[Start DOCUMENT SECTION]

United Kingdom (Lincolnshire)
Many children resist new foods, and encouraging them to make healthy choices about what to eat can look like an insurmountable challenge. It’s a challenge that schools struggle with too: in the UK, one in five children start primary school overweight or obese, but by the time they leave this increases to one in three.
The causes of child obesity are complex, but as Jason O’Rourke, Headteacher of Washingborough Academy in Lincoln, UK says: “we are clearly not adding any value in primary school”. Jason, however, sees food education as an opportunity and his school has become a model for a food-based education with the potential to change health and learning outcomes, as well as contributing to more sustainable approaches to how our food is grown and produced.
Where many schools choose to specialise in technology-related topics, Jason realised that food can be a catalyst for learning, because “every child shares an experience of food, whether it’s good or bad”, and that common experience is a fantastic base to start from.
Typically ‘Food Ed’ focuses on the basic skills of food preparation, but when pupils – and often teachers – have had little exposure to a wide range of foods, or have very limited tastes and palates, something else is needed. There is often learned behaviour from outside school to overcome too: generations of people have not had a good experience of food.
The amount of processed and pre-prepared food that children eat is another hurdle. Jason recounts how many children at his school were leaving the chicken drumsticks they were served. When he investigated, he discovered that many had never seen meat on a bone before, having only eaten chicken breast, nuggets or other processed forms. This meant that they approached it like a lollipop, and gave up at licking the bone. The answer: simply teach them to turn it round, and the chicken drumsticks are a firm favourite. “Learning how to eat”, says Jason “is more important than learning how to cook. If you do the first the second comes more naturally.”
Enter TastEd. Based on the Sapere method of sensory education, TastEd is a way to broaden children’s exposure to a wide range of foods, while respecting their individual likes and dislikes. Something that food historian and writer Bee Wilson – author of First Bite: How We Learn to Eat and one of TastEd’s co-founders, recognises as a problem.

[End DOCUMENT SECTION]

| PROBLEMS TO SOLVE |
1 – Return the passage of the food education article starting at "The causes of" and ending at "to start from.", word for word.
2 – Answer these questions from the food education article:
(a) What share of children in the UK start primary school overweight or obese?
(b) How did many children at the school approach the chicken drumsticks they were served?
(c) What method is TastEd based on?
3 – Continue the food education article from where it stops.
The records are not needed.

[Start SUPPLIED ENTRIES]

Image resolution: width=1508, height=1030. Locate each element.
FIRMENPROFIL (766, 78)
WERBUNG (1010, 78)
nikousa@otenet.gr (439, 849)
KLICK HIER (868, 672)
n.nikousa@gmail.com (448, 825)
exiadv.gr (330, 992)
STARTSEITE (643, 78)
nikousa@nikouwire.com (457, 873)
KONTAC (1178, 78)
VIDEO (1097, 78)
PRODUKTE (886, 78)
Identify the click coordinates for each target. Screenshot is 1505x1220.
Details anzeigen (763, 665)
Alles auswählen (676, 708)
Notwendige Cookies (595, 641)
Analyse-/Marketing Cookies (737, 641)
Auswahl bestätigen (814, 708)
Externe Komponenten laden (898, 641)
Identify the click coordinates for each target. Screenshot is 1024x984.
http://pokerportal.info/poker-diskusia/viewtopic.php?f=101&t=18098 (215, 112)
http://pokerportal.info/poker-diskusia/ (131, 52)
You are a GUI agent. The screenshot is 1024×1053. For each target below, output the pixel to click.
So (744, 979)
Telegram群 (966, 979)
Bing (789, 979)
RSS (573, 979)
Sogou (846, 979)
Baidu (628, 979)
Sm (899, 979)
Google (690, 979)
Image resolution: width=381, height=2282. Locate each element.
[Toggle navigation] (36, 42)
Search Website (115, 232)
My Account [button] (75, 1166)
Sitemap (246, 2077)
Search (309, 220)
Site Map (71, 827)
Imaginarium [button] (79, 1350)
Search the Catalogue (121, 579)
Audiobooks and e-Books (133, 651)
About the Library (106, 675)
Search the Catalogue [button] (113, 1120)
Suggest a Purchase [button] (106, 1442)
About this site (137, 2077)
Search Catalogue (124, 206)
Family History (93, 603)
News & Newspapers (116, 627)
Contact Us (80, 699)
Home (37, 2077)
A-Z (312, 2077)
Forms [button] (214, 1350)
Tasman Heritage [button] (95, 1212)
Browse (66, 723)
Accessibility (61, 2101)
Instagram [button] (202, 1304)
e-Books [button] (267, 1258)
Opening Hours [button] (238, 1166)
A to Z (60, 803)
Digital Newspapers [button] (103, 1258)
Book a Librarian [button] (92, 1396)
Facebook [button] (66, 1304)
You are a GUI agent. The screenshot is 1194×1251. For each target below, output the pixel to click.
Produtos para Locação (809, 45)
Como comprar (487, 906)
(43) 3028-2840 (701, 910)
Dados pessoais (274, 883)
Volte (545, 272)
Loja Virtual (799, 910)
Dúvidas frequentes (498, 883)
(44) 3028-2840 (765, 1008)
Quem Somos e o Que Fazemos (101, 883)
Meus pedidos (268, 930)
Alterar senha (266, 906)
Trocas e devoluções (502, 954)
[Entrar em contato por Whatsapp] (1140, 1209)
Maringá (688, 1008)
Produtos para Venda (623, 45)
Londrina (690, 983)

[End SUPPLIED ENTRIES]

| ANSWER LIST |
1 –
The causes of child obesity are complex, but as Jason O’Rourke, Headteacher of Washingborough Academy in Lincoln, UK says: “we are clearly not adding any value in primary school”. Jason, however, sees food education as an opportunity and his school has become a model for a food-based education with the potential to change health and learning outcomes, as well as contributing to more sustainable approaches to how our food is grown and produced.
Where many schools choose to specialise in technology-related topics, Jason realised that food can be a catalyst for learning, because “every child shares an experience of food, whether it’s good or bad”, and that common experience is a fantastic base to start from.

2 –
(a) One in five.
(b) Like a lollipop, giving up at licking the bone.
(c) The Sapere method of sensory education.

3 –
“Whatever our age, we tend to eat what we like and we like what we know. So many efforts to get children to eat better fail because there is too much sense of ‘should’ and not enough respect for the role of appetite. We have no hope of changing children’s eating habits for the better unless we can help them to learn new tastes.”
Sapere (meaning to taste and to know in Latin) was developed in France, by scientist Jacques Puisais who created the first ‘taste education’ classes. The method was widely adopted in Finland and Sweden – in Finland, sensory education, is part of all primary school learning – and there is now an international association dedicated to promoting the approach across Europe. Internationally, it reflects and promotes the local culture: in Norway, children are introduced to herring and cloudberries, foods that were being lost. TastEd UK was coached into existence by Stina Algotson, who has been teaching Sapere sensory food education in Sweden for more than 20 years.
Bee tells us: “The two golden rules of TastEd are that no one has to try and no one has to like anything. We have found that saying these words has an almost magical effect on the atmosphere in the room, because suddenly children are free to try new foods with a feeling of freedom rather than duty.”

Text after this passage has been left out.